[Consigne] Indiquez combien de lignes des enregistrements ci-dessous contiennent la chaîne « computer », en tenant compte de la casse. Donnez uniquement ce nombre.

[Matériel de travail]
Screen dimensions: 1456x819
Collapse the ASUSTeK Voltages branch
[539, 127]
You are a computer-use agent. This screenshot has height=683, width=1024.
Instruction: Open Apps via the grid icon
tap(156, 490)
* * *
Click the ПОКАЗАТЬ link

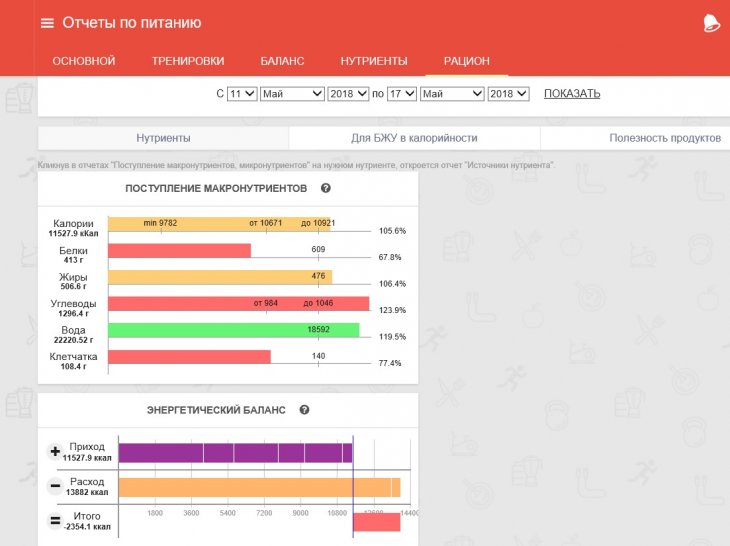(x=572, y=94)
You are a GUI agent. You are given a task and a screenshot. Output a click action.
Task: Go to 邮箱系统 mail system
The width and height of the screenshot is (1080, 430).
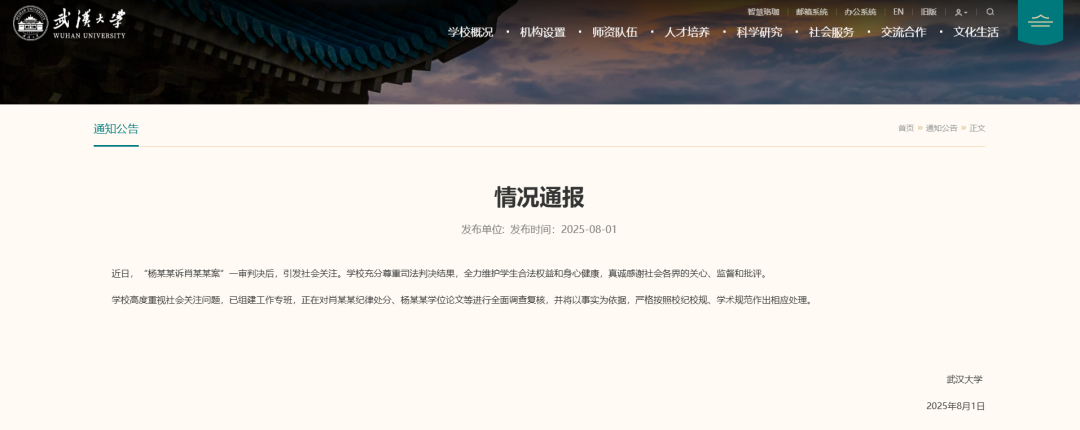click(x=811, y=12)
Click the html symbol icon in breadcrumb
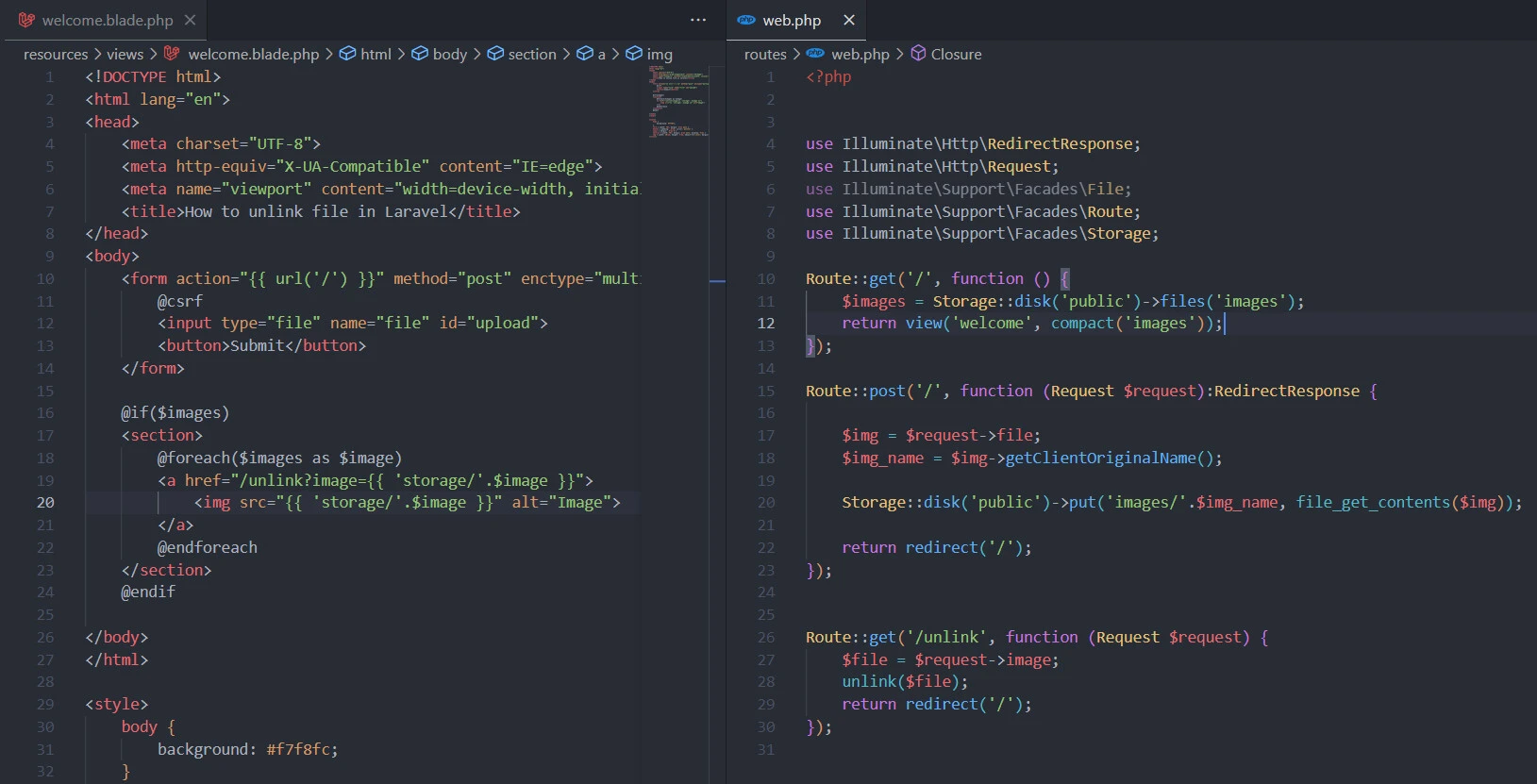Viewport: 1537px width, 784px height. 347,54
* * *
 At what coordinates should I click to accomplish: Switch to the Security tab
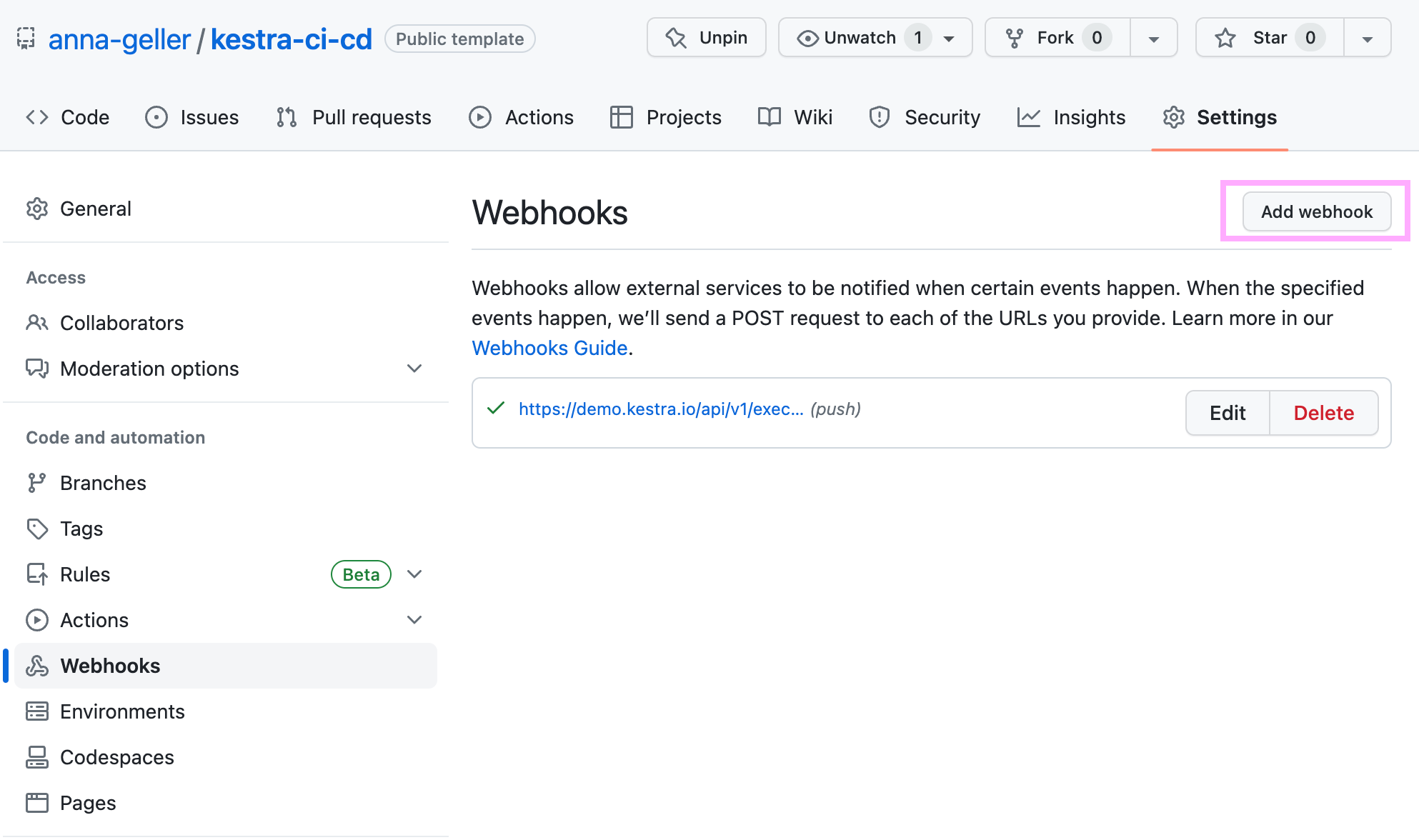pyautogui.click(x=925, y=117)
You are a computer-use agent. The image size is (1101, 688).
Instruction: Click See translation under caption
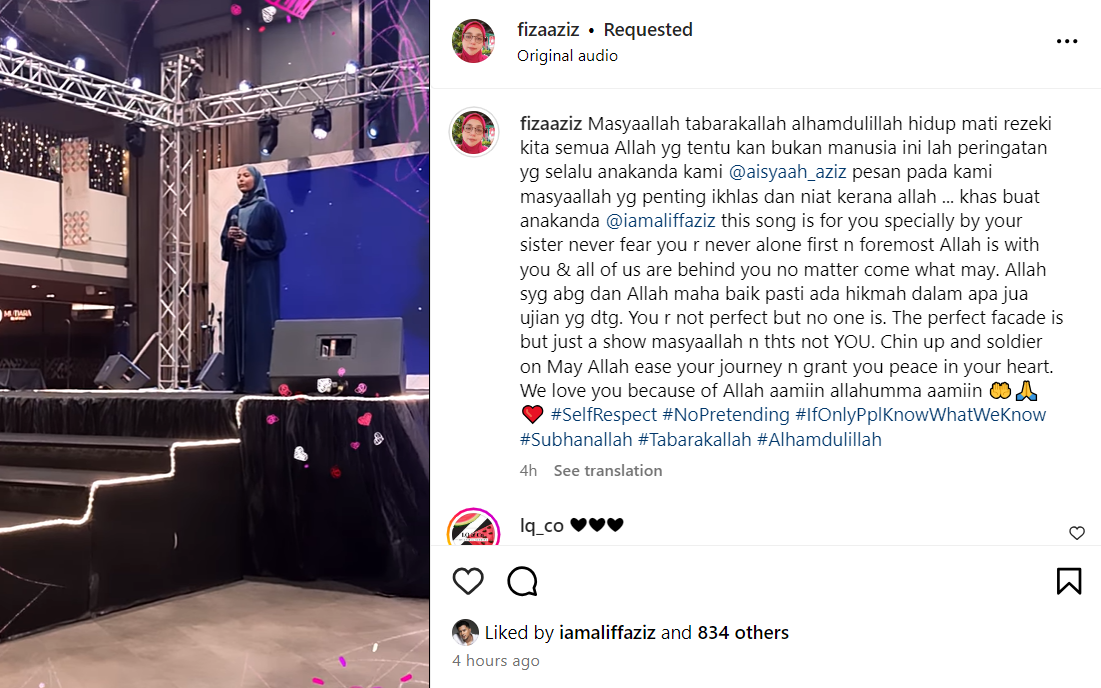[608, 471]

[Réponse rédigée] 2